I don't think this is news to anyone in the EU and I doubt this article or others like it have suddenly opened their eyes such that they now say "Holy cow, we'd better do something about this or there's going to be a calamity!"

From what I've read Germany doesn't have the resources to bail everyone out either. Even if all the countries banded together and assumed each others debts they still couldn't manage their debt load.

It sounds like "Germany’s Council of Economic Experts and leading euro specialists at the London of School of Economics" think they can solve the crisis by essentially having Germany backstop everyone else.

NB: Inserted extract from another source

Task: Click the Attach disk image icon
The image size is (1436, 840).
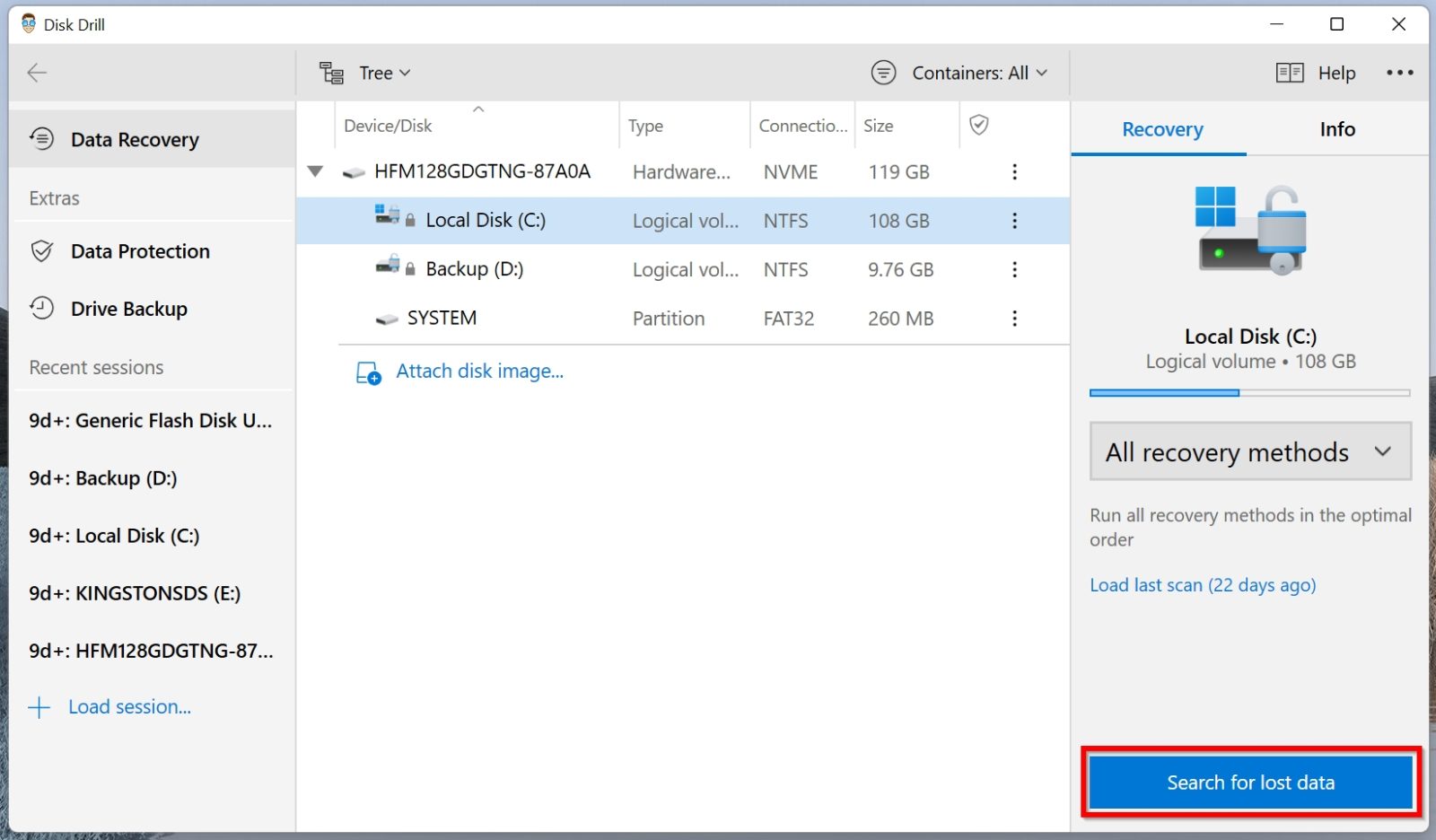Action: coord(368,372)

But the reason so many countries are in debt so far beyond their means to pay it back is that they are living beyond their means. They're consuming more than they're producing. Even if Germany (&/or a few of their northern friends) could bail out Greece, Spain, Italy & perhaps even France, that still doesn't solve the problem of ongoing spending beyond production.

To protect Germany they're putting up collateral, essentially promising to give up their gold and other capital saved by prior generations.

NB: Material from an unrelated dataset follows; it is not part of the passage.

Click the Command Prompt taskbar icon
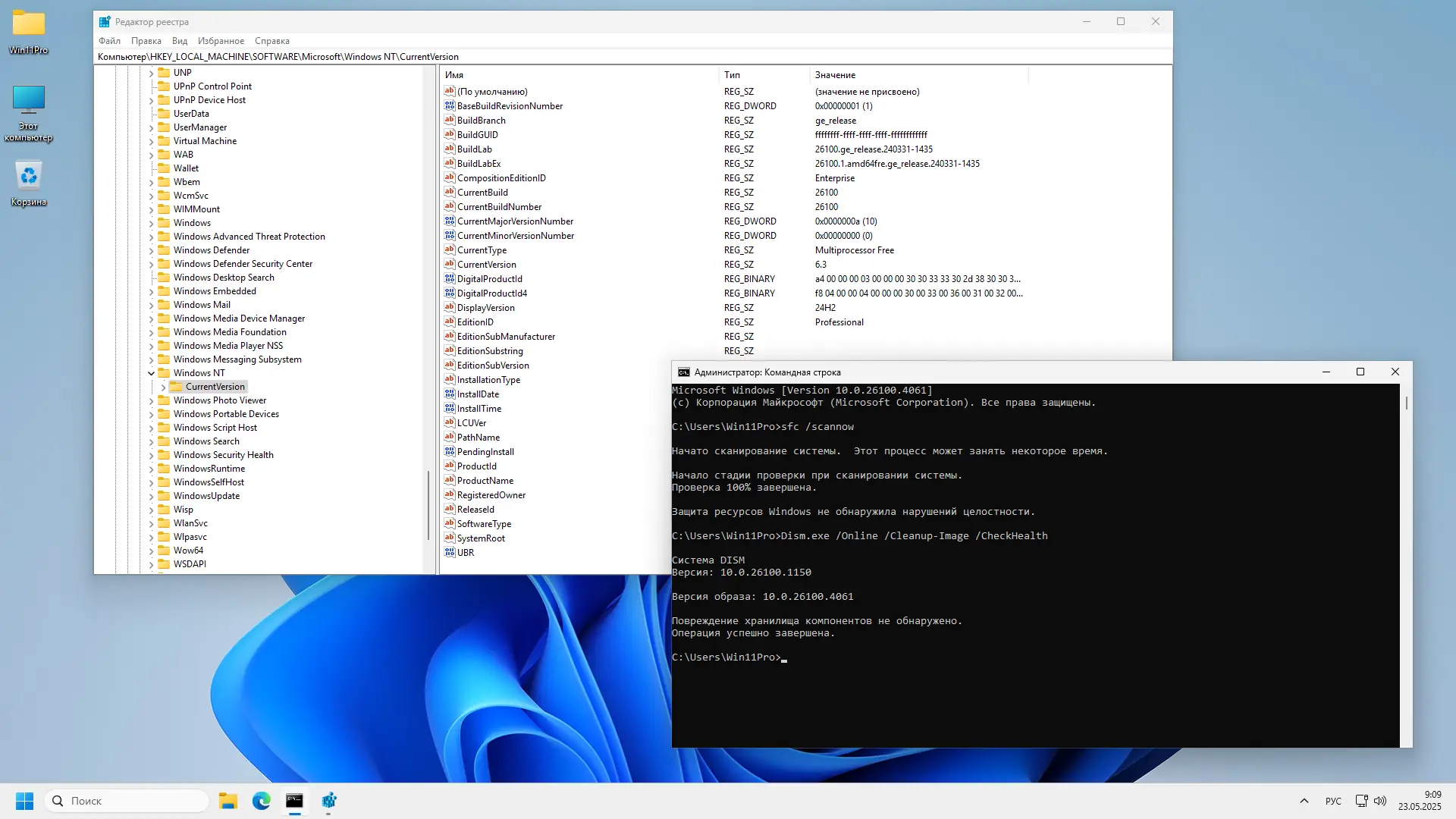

This plan at best would give them some additional liquidity, but it still wouldn't solve their solvency problem. They still have to figure out some way to cut spending dramatically. That "austerity issue" just won't go away. I don't see how this plan is going to wave some magic wand and remove the need for everyone to live within their means.

If they're talking about paying for all these new bonds by "printing" more euros, the same principal holds true. They'll get out of their bind by in essence giving all holders of euros a big haircut, but at some point they'll need to rein in their spending to bring it in line with production and revenues unless they can get a perpetual stream of stupid investors to continue financing their Ponzi scheme despite periodic collapses.

If printing is their "solution" I can't figure out why it would give a big boost to the euro.

Whatever.

tired_of_manipulation's picture

The problem is that the parties that owe money, cannot pay back the parties that they owe.  Lending more money to to those who have already blown every cent they have won't change anything.  They aren't suddenly going to find productive uses for the money they are lent! 

Economists who argue that debts and assests simply cancel out across the economy don't get it.  Lending money to be spent on things that don't generate a return, like hookers and blow or absurdly priced housing, results in a temporary boost to GDP, and long-term capital destruction.  And there is no way the capital can be replaced at the lender without stealing it from somebody else.  Austerity or QE/Inflation is about stealing capital to support banks that lent out money that can't be paid back.     

There may be a viable plan to rob the rest of us that keeps this afloat, but I doubt it at this point.  Germany isn't wealthy enough to support Europe, and humanity isn't wealthy enough to support the bankrupt bankers.  They will run out of things to steal. 

monogratis's picture

Just don't forget the wildcard - elections 2013

Coldfire's picture

Good call on this article. I've been reading AEP very closely lately. In the Eurocrisis, he has been on fire. Of course he has been a voice in the wilderness about this for over ten years so credit where it's due. In my view AEP's excellent reporting has always eclipsed his policy pronouncements. On its face the article makes some very creative suggestions. But its fatal flaw is that fiscal probity is simply assumed to appear - like a deux ex machina - and put governments on the road to sustainability. No. Giving more heroin to the junkie is rewarding destructive behavior and will ultimately kill the junkie. We are almost there. The Eurocrisis is a crisis of welfare statism. The model has fallen (and it can't get up).